Bewertung und Kritik zu

SANCTA 
von Florentina Holzinger
Premiere: 30. Mai 2024
Mecklenburgisches Staatstheater Schwerin 
Stuttgart-Premiere: 5. Oktober 2024
Staatsoper Stuttgart
Berlin-Premiere 15. November 2024
Volksbühne am Rosa-Luxemburg-Platz

Zum Inhalt: Florentina Holzinger eröffnet SANCTA mit Paul Hindemiths einaktiger Oper Sancta Susanna, in der eine Nonne brutale Bestrafung für ihre sexuelle Selbstbestimmung erfährt. Es folgt eine heilige Messe: Bach, Rachmaninow, Metal, Noise und zeitgenössischen Kompositionen treffen in einer musikalischen Tour de Force aufeinander, in der Magie und Wunder der Kirche eine Aneignung erfahren, aber auch ihr Bezug zu Opfer und Gewalt verarbeitet wird.
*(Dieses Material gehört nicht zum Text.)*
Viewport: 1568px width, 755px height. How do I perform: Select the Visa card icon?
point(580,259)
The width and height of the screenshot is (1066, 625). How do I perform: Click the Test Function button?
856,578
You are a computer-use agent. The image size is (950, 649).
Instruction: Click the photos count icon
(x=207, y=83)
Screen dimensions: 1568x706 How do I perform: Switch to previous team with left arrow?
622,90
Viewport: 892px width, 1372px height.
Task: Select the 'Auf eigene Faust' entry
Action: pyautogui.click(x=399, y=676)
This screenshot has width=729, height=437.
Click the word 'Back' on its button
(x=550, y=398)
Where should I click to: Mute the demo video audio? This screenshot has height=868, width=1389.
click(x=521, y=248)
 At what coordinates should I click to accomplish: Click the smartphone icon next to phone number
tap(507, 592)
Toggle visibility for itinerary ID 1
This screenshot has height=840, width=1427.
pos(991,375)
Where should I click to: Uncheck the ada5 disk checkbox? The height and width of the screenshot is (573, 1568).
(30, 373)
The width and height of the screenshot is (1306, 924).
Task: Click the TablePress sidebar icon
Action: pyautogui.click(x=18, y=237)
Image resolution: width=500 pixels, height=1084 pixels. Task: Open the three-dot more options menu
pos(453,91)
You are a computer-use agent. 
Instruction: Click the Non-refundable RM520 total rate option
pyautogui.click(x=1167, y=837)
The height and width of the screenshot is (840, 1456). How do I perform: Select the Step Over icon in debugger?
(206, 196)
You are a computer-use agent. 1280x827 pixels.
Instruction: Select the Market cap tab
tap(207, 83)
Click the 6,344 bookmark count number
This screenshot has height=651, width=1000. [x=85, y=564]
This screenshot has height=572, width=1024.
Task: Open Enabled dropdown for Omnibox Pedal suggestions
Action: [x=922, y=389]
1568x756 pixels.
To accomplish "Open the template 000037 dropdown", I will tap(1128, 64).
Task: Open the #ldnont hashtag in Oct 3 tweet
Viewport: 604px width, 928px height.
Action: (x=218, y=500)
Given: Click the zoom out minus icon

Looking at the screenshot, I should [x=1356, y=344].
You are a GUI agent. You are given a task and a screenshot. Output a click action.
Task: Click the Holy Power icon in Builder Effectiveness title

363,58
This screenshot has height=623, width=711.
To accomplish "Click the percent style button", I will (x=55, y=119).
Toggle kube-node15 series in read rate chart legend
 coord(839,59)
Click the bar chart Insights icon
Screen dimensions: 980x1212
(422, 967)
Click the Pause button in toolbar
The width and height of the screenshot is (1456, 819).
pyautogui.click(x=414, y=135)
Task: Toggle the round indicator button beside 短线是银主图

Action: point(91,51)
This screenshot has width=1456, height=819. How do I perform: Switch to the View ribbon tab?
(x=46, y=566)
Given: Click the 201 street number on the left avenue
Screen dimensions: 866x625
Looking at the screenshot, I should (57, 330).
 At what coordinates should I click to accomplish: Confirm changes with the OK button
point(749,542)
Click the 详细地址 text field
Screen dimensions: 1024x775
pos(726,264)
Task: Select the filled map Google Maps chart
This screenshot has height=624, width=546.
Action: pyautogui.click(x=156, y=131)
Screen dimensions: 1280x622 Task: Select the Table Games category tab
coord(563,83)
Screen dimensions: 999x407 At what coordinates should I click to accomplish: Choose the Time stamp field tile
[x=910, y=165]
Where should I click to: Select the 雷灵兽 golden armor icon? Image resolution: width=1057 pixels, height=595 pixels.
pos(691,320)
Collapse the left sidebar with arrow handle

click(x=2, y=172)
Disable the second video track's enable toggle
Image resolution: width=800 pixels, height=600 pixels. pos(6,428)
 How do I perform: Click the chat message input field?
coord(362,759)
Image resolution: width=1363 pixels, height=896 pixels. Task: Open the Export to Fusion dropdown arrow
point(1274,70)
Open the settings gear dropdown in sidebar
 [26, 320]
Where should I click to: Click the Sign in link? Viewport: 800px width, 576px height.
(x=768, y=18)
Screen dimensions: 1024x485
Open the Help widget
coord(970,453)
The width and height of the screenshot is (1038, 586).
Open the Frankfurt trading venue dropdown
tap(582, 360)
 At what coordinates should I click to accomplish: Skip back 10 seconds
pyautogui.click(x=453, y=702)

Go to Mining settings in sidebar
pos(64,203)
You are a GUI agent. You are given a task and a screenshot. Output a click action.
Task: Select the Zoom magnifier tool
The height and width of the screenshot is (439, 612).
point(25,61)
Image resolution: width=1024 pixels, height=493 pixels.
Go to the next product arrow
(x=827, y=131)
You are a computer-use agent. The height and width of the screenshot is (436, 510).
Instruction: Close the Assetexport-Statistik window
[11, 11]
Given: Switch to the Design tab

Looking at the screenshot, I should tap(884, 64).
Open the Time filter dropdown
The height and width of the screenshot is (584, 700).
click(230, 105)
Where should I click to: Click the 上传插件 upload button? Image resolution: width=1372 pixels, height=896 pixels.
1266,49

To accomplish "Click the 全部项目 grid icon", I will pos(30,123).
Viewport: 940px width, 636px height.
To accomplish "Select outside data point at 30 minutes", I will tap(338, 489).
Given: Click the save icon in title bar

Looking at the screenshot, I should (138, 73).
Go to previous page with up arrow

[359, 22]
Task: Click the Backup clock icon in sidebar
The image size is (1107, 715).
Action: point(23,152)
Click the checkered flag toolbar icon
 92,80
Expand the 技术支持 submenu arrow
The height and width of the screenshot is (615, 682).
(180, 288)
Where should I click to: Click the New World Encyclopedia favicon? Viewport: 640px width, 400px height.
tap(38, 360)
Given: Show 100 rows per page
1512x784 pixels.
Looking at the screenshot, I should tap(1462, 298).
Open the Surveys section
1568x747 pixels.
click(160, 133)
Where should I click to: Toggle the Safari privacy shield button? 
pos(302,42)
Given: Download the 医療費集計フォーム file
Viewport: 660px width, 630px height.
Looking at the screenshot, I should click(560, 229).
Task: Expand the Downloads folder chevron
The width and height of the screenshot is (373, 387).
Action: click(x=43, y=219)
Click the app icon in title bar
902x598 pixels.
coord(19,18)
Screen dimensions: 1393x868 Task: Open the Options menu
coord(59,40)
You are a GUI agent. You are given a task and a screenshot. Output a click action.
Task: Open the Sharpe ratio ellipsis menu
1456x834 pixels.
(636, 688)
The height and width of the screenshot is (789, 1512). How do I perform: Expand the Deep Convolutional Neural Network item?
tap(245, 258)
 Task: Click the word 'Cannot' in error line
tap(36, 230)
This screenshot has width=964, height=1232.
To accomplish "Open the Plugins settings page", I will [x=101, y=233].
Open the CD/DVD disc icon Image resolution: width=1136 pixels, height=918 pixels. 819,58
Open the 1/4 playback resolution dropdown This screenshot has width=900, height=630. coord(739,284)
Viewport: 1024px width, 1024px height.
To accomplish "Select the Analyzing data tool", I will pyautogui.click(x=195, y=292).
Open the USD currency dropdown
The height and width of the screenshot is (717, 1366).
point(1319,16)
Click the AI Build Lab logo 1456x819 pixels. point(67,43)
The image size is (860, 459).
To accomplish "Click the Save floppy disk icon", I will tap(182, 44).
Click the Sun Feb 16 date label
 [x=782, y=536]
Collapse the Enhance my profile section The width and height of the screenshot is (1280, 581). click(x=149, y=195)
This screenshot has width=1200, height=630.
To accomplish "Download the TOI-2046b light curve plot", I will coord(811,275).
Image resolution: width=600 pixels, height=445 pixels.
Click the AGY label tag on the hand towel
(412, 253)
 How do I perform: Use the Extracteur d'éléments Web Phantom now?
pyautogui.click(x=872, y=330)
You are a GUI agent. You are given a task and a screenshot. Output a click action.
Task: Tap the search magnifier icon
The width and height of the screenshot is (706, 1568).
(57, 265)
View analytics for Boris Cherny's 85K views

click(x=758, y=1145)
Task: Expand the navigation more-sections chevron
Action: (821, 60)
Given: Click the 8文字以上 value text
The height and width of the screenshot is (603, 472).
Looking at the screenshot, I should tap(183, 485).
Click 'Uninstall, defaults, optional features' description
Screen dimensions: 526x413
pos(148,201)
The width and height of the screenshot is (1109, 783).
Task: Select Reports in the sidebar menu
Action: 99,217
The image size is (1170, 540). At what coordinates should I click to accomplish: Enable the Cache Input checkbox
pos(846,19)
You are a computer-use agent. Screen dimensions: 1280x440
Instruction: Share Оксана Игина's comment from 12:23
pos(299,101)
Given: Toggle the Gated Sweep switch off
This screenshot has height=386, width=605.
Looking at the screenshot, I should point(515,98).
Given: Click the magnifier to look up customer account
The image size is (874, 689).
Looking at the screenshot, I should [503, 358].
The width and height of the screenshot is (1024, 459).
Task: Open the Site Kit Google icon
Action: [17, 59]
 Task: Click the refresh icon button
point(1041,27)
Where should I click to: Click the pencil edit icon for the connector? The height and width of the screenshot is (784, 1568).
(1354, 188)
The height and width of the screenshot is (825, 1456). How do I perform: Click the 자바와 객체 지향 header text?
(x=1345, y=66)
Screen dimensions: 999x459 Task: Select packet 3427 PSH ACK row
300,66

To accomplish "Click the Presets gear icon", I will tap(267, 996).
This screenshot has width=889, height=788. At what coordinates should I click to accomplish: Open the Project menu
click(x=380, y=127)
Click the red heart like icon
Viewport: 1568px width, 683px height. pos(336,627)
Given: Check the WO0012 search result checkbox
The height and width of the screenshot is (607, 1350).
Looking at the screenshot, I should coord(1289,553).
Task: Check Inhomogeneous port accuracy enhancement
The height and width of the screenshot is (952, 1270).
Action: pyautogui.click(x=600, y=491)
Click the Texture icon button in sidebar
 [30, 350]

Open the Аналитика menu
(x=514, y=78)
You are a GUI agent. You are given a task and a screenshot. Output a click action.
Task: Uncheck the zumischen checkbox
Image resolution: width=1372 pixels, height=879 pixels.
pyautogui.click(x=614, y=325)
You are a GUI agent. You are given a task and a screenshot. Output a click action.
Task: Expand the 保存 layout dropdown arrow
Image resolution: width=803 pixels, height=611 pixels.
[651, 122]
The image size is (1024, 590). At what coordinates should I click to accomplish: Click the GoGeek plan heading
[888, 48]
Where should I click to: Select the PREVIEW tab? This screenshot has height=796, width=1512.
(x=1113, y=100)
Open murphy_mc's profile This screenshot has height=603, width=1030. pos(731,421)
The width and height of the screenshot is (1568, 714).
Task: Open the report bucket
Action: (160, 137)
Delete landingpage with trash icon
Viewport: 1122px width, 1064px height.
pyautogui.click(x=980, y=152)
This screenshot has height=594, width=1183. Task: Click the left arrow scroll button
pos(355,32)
Der religiösen Disziplinierung und Bestrafung von Sexualität zum Erlangen von religiöser Ekstase stellt SANCTA einen lustvollen Gegenentwurf gegenüber.
Auf der Suche nach Transzendenz, verdrehen Körpermodifikationskünstlerinnen* die religiösen Topoi von Kreuzigungswunden, Penetration, Kannibalismus und Transformation; Show-Magierinnen* zeigen ihre Interpretationen der biblischen Wunder; die Sixtinische Kapelle wird zur Kletterwand, die Oper zum Rockmusical, Gott zum Roboter, Jesus Christus zu Jesus Christ Superstar. Die heilige Messe wird zum Spektakel, Magie und Wunder, so Florentina Holzinger, müssen zur realen Möglichkeit werden. Spinnenhaft und dunkel, laut und exzessiv, lustig und erlösend, fordert SANCTA religiöse Konventionen heraus, in dem Versuch sie gleichzeitig zu erneuern.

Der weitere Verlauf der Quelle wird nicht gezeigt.